EXERCISE OBJECTIVE
Reproduce exactly the lines below from the one containing "Privacy Policy (2481, 500)" through the one containing "Подвеска или крест? (45, 1256)", including both, and nothing else.

[Collected data entries]

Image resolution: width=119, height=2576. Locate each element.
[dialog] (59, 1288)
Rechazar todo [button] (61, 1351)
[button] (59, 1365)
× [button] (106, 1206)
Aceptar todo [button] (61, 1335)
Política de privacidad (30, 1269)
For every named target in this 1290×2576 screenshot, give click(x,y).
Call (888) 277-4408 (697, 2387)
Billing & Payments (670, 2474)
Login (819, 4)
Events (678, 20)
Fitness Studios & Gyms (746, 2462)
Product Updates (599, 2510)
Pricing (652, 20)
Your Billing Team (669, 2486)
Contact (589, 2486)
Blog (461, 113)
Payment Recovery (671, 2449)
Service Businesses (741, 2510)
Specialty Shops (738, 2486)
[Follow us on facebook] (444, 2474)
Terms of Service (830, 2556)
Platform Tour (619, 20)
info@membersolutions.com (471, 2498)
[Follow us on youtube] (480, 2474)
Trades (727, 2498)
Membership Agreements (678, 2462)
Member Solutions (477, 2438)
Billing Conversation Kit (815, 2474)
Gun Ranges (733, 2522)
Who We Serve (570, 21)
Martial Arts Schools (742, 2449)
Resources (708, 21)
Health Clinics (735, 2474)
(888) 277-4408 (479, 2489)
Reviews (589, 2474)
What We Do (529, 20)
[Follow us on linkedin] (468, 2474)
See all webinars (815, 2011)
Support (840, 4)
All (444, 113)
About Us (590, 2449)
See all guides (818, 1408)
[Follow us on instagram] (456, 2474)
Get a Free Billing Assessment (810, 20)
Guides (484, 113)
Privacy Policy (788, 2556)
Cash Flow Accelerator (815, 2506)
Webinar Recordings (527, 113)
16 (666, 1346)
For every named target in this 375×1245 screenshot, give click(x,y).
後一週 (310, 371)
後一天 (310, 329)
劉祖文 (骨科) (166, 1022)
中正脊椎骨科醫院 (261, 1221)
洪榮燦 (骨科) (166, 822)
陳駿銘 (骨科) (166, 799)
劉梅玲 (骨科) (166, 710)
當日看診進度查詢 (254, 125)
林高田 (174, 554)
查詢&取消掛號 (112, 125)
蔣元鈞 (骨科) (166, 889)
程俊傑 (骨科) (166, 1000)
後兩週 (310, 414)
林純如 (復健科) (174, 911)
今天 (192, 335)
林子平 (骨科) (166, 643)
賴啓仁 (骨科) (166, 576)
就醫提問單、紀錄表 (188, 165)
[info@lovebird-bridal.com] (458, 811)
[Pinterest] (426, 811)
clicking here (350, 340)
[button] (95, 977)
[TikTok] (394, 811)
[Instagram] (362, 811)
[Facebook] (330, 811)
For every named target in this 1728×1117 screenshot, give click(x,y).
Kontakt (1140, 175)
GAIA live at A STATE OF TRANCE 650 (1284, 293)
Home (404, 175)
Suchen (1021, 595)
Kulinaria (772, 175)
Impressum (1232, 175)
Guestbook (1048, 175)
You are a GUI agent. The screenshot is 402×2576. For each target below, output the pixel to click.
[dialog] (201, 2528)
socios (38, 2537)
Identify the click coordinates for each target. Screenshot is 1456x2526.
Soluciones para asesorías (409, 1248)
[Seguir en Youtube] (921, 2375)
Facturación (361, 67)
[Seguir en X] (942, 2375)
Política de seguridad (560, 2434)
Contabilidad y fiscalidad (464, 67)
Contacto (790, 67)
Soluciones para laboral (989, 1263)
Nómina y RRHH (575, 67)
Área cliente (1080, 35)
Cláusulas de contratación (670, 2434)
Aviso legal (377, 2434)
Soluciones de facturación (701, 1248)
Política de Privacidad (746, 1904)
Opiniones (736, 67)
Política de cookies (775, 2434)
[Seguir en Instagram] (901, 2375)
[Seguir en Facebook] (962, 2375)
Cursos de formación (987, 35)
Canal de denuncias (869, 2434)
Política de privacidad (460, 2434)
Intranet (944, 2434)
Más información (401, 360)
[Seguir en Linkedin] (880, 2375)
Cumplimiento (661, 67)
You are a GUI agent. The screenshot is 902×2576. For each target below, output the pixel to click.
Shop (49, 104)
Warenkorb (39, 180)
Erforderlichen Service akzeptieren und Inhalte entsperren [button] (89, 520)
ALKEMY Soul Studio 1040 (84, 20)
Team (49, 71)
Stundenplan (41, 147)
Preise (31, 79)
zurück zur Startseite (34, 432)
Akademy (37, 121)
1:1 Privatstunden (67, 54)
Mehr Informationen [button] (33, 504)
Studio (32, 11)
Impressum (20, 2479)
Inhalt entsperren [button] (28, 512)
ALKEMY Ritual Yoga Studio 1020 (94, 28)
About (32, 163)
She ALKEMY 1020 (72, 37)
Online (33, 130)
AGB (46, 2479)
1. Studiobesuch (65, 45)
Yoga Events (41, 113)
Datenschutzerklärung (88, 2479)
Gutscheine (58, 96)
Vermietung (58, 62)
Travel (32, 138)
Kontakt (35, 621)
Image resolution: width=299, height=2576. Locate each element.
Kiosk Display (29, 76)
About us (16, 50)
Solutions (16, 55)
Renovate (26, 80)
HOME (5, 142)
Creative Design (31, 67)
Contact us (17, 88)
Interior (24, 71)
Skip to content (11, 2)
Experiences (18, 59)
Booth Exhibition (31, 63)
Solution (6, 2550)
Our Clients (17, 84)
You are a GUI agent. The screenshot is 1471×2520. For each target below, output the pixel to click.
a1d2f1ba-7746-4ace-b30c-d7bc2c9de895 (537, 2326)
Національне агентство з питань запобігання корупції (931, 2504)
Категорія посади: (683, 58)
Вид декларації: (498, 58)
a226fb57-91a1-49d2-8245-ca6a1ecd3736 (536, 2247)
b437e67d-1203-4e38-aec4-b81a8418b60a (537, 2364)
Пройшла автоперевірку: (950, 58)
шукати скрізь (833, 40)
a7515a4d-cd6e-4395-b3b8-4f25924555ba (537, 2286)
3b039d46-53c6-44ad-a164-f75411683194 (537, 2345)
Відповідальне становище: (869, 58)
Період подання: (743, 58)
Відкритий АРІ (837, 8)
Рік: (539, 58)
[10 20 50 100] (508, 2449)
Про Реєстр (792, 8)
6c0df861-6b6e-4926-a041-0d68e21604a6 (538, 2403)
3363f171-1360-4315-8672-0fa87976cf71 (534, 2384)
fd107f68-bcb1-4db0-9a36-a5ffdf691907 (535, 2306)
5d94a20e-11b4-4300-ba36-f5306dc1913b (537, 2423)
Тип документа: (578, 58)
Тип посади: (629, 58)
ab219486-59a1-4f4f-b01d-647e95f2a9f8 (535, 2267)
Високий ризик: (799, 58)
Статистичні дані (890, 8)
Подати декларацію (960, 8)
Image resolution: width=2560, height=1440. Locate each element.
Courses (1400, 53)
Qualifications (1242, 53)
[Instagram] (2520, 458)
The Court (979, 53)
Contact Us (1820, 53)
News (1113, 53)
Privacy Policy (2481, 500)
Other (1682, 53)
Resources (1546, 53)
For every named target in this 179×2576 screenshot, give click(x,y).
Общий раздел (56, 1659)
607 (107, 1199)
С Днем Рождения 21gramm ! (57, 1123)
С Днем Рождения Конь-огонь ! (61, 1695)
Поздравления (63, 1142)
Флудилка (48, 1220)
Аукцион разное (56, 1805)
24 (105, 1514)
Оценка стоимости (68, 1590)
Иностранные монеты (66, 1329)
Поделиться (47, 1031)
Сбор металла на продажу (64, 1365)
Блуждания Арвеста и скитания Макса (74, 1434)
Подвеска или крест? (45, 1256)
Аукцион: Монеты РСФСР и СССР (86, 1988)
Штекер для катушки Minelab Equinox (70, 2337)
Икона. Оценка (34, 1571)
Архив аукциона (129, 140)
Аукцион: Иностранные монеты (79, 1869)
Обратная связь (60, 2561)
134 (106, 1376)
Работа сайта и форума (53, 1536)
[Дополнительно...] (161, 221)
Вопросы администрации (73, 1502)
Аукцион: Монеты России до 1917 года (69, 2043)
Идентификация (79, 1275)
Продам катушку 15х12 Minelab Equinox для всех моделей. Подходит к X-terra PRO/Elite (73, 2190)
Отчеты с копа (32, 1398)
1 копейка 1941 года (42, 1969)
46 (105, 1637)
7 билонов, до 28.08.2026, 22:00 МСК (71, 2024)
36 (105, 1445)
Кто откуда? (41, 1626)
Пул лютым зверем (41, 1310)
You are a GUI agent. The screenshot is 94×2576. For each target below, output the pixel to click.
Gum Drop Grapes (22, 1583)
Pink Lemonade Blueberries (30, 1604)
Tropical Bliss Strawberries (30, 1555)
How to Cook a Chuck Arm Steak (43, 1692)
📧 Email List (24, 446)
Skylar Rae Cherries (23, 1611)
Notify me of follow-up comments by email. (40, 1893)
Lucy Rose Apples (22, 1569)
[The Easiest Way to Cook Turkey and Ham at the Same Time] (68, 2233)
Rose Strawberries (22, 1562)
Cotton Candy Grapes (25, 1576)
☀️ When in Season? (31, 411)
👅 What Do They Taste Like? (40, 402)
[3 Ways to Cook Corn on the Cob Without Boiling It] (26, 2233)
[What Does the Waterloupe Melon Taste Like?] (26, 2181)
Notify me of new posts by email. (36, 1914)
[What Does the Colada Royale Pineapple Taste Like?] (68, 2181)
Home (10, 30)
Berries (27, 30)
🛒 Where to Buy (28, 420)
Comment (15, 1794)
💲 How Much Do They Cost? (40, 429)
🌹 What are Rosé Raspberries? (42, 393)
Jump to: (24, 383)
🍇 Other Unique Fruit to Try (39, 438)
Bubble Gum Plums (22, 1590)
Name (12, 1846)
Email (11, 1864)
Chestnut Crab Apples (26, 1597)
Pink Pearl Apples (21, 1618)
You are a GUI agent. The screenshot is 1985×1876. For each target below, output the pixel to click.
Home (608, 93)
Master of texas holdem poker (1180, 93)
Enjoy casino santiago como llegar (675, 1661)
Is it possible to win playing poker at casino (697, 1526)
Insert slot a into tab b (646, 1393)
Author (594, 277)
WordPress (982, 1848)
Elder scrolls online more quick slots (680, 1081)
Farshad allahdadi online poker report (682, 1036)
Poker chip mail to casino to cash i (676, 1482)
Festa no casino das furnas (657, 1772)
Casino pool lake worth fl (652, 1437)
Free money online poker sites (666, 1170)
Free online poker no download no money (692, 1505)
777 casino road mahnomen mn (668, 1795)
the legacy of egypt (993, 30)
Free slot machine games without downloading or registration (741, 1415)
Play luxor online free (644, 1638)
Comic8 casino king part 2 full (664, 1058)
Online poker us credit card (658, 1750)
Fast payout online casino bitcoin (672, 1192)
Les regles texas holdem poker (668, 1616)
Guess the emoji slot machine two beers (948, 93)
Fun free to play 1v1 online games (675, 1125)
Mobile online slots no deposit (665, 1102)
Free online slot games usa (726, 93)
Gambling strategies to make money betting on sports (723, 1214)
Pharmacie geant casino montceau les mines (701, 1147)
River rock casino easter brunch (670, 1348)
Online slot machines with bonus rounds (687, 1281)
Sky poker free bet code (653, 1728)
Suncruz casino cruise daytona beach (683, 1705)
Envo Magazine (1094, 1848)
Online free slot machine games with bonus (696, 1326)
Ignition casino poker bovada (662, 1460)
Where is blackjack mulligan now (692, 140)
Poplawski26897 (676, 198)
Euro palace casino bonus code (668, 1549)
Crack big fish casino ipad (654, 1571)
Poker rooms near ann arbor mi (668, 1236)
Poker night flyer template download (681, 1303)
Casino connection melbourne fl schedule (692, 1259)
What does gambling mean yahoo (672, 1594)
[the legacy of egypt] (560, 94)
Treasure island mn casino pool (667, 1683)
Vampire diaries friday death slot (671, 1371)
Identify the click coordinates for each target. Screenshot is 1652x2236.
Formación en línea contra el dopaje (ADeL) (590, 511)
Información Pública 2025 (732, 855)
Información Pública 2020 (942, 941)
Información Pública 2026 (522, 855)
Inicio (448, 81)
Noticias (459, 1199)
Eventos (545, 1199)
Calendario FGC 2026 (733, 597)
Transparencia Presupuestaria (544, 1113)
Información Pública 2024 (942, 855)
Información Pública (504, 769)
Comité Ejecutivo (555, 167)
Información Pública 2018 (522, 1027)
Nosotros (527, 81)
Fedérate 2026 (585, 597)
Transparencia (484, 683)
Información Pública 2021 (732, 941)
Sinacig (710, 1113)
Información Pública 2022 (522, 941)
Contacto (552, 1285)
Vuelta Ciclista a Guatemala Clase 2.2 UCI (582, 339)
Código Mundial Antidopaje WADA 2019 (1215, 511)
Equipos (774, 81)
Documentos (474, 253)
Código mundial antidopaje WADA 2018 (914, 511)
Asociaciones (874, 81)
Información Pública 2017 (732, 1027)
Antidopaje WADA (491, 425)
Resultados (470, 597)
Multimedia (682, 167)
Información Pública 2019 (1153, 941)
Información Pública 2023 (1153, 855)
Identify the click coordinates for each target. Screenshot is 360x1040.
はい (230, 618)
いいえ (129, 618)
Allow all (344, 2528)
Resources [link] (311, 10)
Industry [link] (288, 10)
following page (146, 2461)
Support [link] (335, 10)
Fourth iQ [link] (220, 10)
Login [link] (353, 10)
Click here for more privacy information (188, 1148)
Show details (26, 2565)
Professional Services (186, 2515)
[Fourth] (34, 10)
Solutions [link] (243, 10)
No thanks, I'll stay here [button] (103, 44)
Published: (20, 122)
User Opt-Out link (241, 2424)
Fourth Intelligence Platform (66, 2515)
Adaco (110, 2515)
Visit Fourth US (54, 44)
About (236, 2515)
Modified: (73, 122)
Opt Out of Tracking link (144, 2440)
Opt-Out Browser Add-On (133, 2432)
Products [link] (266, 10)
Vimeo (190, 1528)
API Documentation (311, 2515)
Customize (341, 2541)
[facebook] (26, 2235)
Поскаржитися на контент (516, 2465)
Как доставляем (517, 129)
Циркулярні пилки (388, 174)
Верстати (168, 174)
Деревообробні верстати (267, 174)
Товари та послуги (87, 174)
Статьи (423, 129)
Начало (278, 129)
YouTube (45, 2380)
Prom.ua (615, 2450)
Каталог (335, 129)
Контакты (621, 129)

SOLUTION TO THIS PROBLEM
Privacy Policy (2481, 500)
Other (1682, 53)
Resources (1546, 53)
For every named target in this 179×2576 screenshot, give click(x,y).
Общий раздел (56, 1659)
607 (107, 1199)
С Днем Рождения 21gramm ! (57, 1123)
С Днем Рождения Конь-огонь ! (61, 1695)
Поздравления (63, 1142)
Флудилка (48, 1220)
Аукцион разное (56, 1805)
24 (105, 1514)
Оценка стоимости (68, 1590)
Иностранные монеты (66, 1329)
Поделиться (47, 1031)
Сбор металла на продажу (64, 1365)
Блуждания Арвеста и скитания Макса (74, 1434)
Подвеска или крест? (45, 1256)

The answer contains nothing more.